En raison de la crise sanitaire, le contenu qui accompagne la sortie du livre "Le Cinquième Mur" sera complété progressivement ce printemps.


Année 3, 2016-17 :
"La relation œuvre/spectateur"

Renouveau des formes scéniques 3
Décrire et analyser les pratiques scéniques contemporaines (études de cas)


Au terme de deux années de séminaire, la matière s’accumule, des pistes se dégagent, mais une grande part du chantier reste à mener.

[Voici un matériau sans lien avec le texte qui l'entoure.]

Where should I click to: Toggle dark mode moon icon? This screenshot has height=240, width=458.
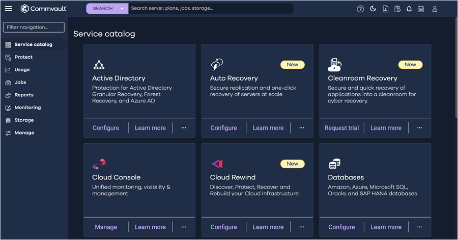[x=373, y=9]
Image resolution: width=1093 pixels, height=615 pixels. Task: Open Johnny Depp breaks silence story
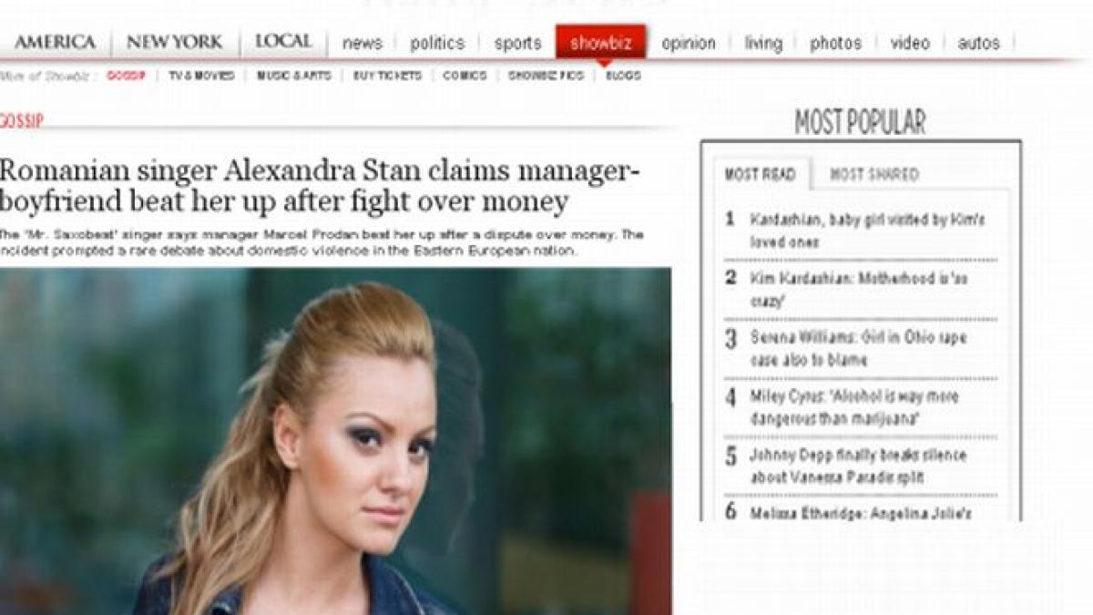coord(858,466)
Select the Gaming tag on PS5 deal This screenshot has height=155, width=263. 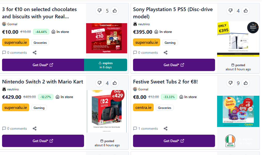[170, 43]
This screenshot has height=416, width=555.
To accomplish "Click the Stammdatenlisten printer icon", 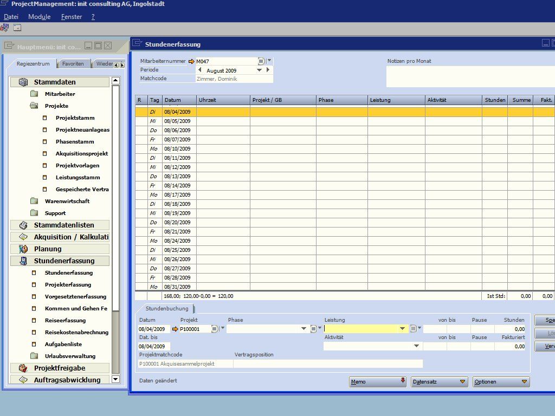I will [23, 225].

Un constat, tout d’abord – qui ne tient pas tant aux scènes contemporaines qu’à la société qui est la nôtre : ce séminaire répond au besoin partagé de prendre le temps de la réflexion, comme un acte de résistance, ou à celui d’instaurer de nouveaux liens entre les champs trop fragilisés de la culture et de la recherche. Le théâtre qui l’accueille ouvre ses portes à une recherche au long cours mais se fait aussi « abri », lieu où venir penser ensemble.

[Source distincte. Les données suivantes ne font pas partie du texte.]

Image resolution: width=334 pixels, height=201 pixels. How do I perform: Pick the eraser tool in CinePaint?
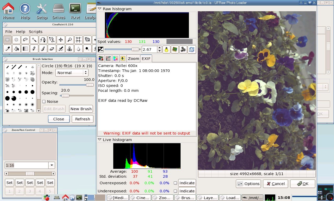point(52,49)
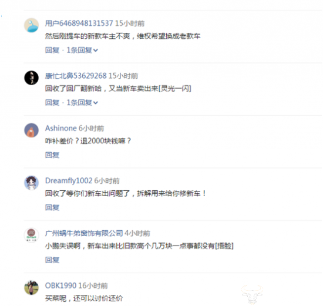Open OBK1990 username link
This screenshot has height=306, width=323.
coord(60,285)
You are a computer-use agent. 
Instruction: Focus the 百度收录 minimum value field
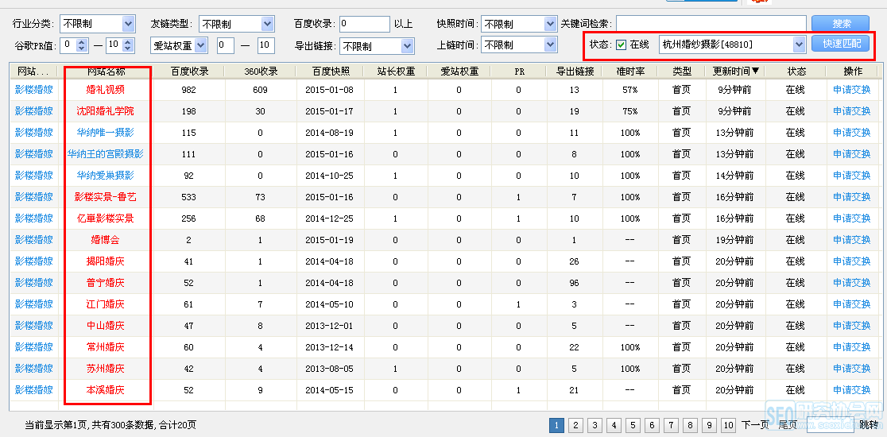pos(363,24)
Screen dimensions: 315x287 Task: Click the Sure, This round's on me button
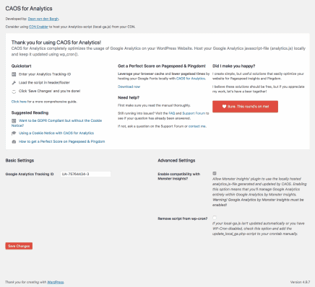[x=245, y=107]
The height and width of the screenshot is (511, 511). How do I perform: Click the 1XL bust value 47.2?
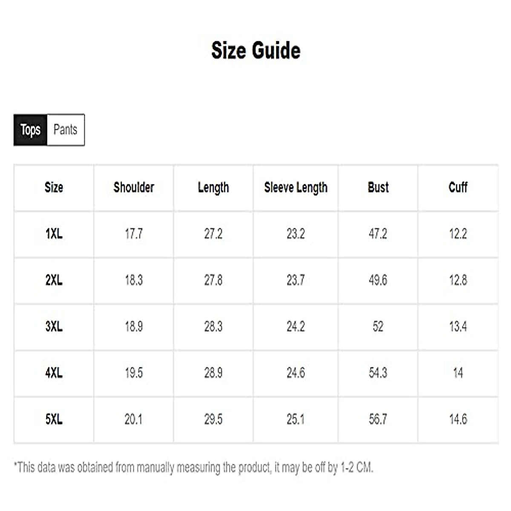[378, 234]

Si la définition des critères d’un corpus reste délicate, si dégager ce qui rassemble les pratiques que nous tentons de cerner ne peut être une donnée préalable mais le résultat de nos travaux, quelques éléments confirment qu’au-delà des appartenances disciplinaires, certaines pratiques scéniques sont à rapprocher, et travaillent en des endroits similaires. Ainsi, la nécessité de sortir des oppositions entre performance et théâtre, réel et représentation, dramatique et post-dramatique est éprouvée tant par les artistes que par les chercheur·e·s invité·e·s. Milo Rau a ainsi affirmé qu’il s’agit pour lui d’inventer des formes de théâtre qui viendraient après la performance ; Michel Poivert a évoqué la nécessité de dépasser une critique benjaminienne de l’image pour réenchanter l’art, la pensée et le monde, tandis qu’est régulièrement souhaité un modèle théorique prenant en compte et dépassant le postmoderne. Le constat est partagé, les outils théoriques et critiques restent à modéliser.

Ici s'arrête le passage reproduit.